> [DIRECTIONS]
Look for "Viewport: 1920px width, 853px height." in the entries below. Then write out exactly the line that holds it and every line after it, to the last, and nothing else.

> [EXERCISE DATA]
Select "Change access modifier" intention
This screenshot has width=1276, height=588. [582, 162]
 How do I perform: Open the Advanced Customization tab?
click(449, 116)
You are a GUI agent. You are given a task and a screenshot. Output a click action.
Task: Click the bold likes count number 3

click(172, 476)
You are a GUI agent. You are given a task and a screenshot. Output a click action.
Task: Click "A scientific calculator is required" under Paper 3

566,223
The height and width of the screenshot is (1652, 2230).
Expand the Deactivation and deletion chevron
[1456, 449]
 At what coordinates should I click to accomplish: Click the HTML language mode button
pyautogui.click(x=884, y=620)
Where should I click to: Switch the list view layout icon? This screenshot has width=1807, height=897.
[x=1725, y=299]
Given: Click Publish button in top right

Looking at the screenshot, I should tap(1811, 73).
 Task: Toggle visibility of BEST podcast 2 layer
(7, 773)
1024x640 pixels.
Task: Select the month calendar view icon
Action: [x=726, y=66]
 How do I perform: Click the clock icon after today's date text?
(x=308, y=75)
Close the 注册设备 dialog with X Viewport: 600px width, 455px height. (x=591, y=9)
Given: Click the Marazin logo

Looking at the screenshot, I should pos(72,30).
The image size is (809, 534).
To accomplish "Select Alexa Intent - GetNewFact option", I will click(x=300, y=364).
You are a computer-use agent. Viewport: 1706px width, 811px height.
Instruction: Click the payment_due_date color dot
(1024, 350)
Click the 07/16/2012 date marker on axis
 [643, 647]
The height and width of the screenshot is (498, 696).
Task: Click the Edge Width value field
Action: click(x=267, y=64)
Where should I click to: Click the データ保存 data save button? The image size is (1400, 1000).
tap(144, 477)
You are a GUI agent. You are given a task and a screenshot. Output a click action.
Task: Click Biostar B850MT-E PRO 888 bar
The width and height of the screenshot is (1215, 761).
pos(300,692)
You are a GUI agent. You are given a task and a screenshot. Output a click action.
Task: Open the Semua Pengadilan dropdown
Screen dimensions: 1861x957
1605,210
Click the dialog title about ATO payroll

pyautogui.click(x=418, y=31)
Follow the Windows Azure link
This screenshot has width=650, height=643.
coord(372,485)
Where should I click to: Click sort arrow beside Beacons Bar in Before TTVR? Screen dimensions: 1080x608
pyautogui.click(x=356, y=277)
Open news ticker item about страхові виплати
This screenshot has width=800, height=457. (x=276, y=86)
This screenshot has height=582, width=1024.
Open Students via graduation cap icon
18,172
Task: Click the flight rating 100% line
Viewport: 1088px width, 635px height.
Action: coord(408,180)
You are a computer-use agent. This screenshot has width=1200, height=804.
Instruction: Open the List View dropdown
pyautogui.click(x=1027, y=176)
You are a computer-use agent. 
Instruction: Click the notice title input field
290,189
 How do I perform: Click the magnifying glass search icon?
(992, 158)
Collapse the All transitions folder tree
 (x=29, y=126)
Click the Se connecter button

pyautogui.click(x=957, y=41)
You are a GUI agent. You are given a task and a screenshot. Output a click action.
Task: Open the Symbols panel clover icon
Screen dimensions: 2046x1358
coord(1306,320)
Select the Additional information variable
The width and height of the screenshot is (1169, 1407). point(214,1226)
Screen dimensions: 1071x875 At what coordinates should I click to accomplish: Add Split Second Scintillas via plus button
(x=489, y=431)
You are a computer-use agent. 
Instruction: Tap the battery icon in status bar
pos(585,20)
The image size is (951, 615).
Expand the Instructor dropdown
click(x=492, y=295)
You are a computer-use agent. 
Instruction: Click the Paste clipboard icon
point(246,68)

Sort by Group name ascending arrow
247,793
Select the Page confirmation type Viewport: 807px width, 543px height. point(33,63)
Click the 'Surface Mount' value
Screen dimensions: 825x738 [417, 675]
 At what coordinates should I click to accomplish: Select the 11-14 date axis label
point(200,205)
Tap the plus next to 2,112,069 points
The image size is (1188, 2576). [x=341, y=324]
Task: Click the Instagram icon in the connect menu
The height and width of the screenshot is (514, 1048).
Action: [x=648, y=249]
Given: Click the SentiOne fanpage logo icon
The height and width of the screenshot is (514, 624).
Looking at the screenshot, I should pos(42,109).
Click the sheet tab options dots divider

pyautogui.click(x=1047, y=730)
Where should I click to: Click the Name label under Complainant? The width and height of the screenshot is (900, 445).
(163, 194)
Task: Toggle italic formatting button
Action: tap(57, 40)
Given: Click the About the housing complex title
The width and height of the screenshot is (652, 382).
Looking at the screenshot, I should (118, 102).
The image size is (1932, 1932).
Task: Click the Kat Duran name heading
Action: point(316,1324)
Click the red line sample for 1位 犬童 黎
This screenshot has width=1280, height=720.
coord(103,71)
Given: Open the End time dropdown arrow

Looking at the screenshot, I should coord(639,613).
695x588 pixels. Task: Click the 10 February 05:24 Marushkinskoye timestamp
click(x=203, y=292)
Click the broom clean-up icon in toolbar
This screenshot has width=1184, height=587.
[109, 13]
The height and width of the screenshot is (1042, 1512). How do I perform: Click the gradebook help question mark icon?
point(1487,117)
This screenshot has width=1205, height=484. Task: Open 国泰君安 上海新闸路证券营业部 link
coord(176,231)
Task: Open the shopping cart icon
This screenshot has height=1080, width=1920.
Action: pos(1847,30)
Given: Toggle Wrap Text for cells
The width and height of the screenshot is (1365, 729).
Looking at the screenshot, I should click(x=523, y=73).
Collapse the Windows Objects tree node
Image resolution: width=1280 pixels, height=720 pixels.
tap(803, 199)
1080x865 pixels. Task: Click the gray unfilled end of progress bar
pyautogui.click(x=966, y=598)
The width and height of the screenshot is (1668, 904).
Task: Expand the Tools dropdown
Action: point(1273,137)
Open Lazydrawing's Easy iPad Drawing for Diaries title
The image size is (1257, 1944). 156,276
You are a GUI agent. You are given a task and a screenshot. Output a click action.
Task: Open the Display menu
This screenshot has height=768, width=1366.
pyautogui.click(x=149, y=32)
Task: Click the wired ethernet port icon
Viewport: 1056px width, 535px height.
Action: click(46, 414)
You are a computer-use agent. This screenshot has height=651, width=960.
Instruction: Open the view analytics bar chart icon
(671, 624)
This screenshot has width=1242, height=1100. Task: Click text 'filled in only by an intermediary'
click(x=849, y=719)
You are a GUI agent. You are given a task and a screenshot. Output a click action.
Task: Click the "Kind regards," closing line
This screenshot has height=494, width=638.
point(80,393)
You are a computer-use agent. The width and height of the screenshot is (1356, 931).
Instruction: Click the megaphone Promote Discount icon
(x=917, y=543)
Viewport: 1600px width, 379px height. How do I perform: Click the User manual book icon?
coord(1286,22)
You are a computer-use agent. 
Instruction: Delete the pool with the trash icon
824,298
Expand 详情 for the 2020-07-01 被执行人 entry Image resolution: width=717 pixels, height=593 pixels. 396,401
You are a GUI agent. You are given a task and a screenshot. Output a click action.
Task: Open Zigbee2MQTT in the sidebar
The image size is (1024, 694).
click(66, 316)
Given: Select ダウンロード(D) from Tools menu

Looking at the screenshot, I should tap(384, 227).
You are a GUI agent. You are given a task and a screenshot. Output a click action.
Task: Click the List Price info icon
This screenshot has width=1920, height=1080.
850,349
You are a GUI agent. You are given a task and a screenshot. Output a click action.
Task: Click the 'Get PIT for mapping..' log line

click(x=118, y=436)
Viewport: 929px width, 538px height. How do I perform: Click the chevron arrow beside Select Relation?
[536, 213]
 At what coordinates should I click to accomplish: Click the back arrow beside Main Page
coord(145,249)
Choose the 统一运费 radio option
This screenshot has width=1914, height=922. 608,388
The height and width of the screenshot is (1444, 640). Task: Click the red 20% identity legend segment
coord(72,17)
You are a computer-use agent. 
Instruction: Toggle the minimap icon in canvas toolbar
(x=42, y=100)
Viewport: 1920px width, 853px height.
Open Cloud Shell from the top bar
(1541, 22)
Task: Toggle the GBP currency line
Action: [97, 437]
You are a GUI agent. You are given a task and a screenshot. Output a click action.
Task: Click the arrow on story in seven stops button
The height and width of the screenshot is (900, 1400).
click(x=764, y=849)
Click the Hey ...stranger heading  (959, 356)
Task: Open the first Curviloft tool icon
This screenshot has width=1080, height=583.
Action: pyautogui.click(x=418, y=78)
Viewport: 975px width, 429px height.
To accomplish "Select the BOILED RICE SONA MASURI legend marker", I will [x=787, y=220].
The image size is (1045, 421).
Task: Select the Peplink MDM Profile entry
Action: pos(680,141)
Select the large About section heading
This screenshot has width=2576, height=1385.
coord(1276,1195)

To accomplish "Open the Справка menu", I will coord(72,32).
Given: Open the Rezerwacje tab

> [RESULT]
Viewport: 1920px width, 853px height.
Open Cloud Shell from the top bar
(1541, 22)
Task: Toggle the GBP currency line
Action: [97, 437]
You are a GUI agent. You are given a task and a screenshot. Output a click action.
Task: Click the arrow on story in seven stops button
The height and width of the screenshot is (900, 1400).
click(x=764, y=849)
Click the Hey ...stranger heading  (959, 356)
Task: Open the first Curviloft tool icon
This screenshot has width=1080, height=583.
Action: pyautogui.click(x=418, y=78)
Viewport: 975px width, 429px height.
To accomplish "Select the BOILED RICE SONA MASURI legend marker", I will [x=787, y=220].
The image size is (1045, 421).
Task: Select the Peplink MDM Profile entry
Action: pos(680,141)
Select the large About section heading
This screenshot has width=2576, height=1385.
coord(1276,1195)

To accomplish "Open the Справка menu", I will coord(72,32).
Given: Open the Rezerwacje tab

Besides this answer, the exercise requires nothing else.